Bloodhounds excelled at tracking people and animals. Scent hounds didn’t just have great noses, they had the independence, the drive and focus, and the persistence to keep searching for a lost scent long after other breeds might have given up.
But while other breeds may not quite have a hound’s nose ability, they were often able to switch things up and track spices, drugs, or anything else. Bloodhounds tended to pick favorites and be uninterested in tracking other scents. I’d long been a fan of Labradors with their quick ability to learn and their easygoing nature. And Dobermans as well, with their intelligence, strong chase-drive, incredible loyalty, and the determination that meant they didn’t give up easily either.
Elvis? He was focused, independent, and stubborn. But his recall was hit or miss, especially when he was on a scent. It had taken him five times as long to learn a task compared to others in his obedience classes, not because he wasn’t smart. He just wasn’t interested. Why sit and stay when there was an intriguing smell over there?

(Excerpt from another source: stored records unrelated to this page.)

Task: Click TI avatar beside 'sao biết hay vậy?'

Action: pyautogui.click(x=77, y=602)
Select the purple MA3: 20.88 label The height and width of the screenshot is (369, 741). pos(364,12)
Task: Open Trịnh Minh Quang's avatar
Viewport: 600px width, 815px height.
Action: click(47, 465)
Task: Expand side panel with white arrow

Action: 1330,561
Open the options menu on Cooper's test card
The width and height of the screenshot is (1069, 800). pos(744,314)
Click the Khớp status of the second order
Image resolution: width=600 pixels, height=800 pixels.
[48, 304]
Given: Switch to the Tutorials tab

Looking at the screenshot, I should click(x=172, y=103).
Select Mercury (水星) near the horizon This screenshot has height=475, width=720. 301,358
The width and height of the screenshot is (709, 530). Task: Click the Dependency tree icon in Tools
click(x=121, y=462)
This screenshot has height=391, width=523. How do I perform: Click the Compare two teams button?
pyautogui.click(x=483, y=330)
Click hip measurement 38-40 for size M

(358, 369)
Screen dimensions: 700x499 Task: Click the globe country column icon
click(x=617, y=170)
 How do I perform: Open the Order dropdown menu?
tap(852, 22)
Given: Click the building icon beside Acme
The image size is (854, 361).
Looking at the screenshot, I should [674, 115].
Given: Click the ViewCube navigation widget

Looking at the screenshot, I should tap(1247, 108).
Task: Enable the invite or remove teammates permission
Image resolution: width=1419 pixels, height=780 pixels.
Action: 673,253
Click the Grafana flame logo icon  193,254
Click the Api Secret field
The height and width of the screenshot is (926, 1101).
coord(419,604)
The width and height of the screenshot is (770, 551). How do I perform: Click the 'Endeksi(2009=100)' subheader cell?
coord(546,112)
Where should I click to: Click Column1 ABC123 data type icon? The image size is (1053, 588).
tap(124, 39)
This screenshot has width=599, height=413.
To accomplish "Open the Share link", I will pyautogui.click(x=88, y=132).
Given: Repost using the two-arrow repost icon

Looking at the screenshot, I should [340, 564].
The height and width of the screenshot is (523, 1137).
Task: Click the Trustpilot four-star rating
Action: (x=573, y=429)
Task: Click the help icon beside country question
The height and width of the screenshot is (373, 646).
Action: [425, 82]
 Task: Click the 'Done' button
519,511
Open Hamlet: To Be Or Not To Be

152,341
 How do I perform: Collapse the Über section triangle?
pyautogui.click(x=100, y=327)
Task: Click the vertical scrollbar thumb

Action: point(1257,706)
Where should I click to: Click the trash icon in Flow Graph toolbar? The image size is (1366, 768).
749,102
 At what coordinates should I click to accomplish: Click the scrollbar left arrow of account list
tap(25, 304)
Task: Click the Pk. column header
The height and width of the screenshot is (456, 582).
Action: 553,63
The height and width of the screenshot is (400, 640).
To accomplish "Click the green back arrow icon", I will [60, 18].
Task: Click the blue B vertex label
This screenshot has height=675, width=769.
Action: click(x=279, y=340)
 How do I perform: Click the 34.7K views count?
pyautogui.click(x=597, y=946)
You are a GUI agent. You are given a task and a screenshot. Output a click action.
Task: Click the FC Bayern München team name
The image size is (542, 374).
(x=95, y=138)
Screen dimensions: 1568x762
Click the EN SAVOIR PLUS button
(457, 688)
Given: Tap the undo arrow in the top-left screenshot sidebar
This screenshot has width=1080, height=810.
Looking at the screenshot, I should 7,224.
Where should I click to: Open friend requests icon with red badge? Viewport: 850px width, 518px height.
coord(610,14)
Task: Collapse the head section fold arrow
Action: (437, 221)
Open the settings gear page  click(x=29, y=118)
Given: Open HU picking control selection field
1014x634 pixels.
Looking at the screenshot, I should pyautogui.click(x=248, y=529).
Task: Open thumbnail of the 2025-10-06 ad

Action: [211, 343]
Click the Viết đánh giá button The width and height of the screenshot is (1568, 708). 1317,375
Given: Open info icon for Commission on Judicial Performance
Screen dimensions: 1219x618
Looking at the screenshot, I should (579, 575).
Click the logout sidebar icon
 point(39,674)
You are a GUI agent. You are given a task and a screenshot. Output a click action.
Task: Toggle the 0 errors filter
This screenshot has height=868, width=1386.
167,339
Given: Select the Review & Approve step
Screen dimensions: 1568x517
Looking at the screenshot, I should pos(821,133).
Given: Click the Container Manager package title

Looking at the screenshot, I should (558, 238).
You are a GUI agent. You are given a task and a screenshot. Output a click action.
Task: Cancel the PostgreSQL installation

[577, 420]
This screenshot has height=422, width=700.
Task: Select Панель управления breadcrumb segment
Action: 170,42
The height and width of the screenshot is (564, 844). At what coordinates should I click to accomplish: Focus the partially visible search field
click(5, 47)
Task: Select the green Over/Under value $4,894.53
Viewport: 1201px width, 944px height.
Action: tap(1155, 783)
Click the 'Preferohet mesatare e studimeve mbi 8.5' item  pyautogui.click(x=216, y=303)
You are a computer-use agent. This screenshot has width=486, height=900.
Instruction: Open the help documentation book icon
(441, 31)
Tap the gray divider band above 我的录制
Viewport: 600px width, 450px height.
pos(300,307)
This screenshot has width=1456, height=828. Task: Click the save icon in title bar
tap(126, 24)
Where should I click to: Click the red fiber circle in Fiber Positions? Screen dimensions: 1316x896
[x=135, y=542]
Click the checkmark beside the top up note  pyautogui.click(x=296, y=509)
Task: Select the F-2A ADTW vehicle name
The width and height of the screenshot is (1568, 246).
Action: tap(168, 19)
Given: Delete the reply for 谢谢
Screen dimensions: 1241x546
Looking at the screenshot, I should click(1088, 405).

Why bother jumping over an obstacle when there were scents to inhale? And why come when called? Didn’t his human understand the priority was always in sniffing, in finding, not in racing over at her beck and call?
Put a well-trained bloodhound on a two-week cold trail after three days of rain and he’d find that lost kid in the forest. But here, at this event? Who knew how well, or poorly, we’d do.
“Ooo, we’re getting ready to start.” Andy pointed to Mike Allen, who was gesturing to gather everyone near. “Good luck to you and Elvis.”
“And good luck to you and Xanadu,” I replied.
We each were to go one-at-a-time, selecting one of several glass jars that looked like they should have been used to can jelly. Inside the jar was a scent-laced cotton ball. Our dog was to sniff the odor inside the jar, then start tracking, eventually—hopefully—leading their handler to the metal tin with a matching-scented cotton ball that was hidden somewhere in the tall grasses of this field.
It wasn’t nearly as easy as it sounded. We had drawn numbers that signified the order in which we’d search, and those who went first would have a relatively clear field in which to track. Those at the end? Their dog had to sort through the smells of all the competing dogs and their handlers who’d zig-zagged across the same terrain, possibly messing up the scent trails. The metal tins were perforated with holes to ensure the scent wafted out, but today’s lack of wind meant that the dogs wouldn’t have a scent-cone to catch and follow back to the target item. They’d need to search on a grid pattern and hope they were quick in finding the matching tin.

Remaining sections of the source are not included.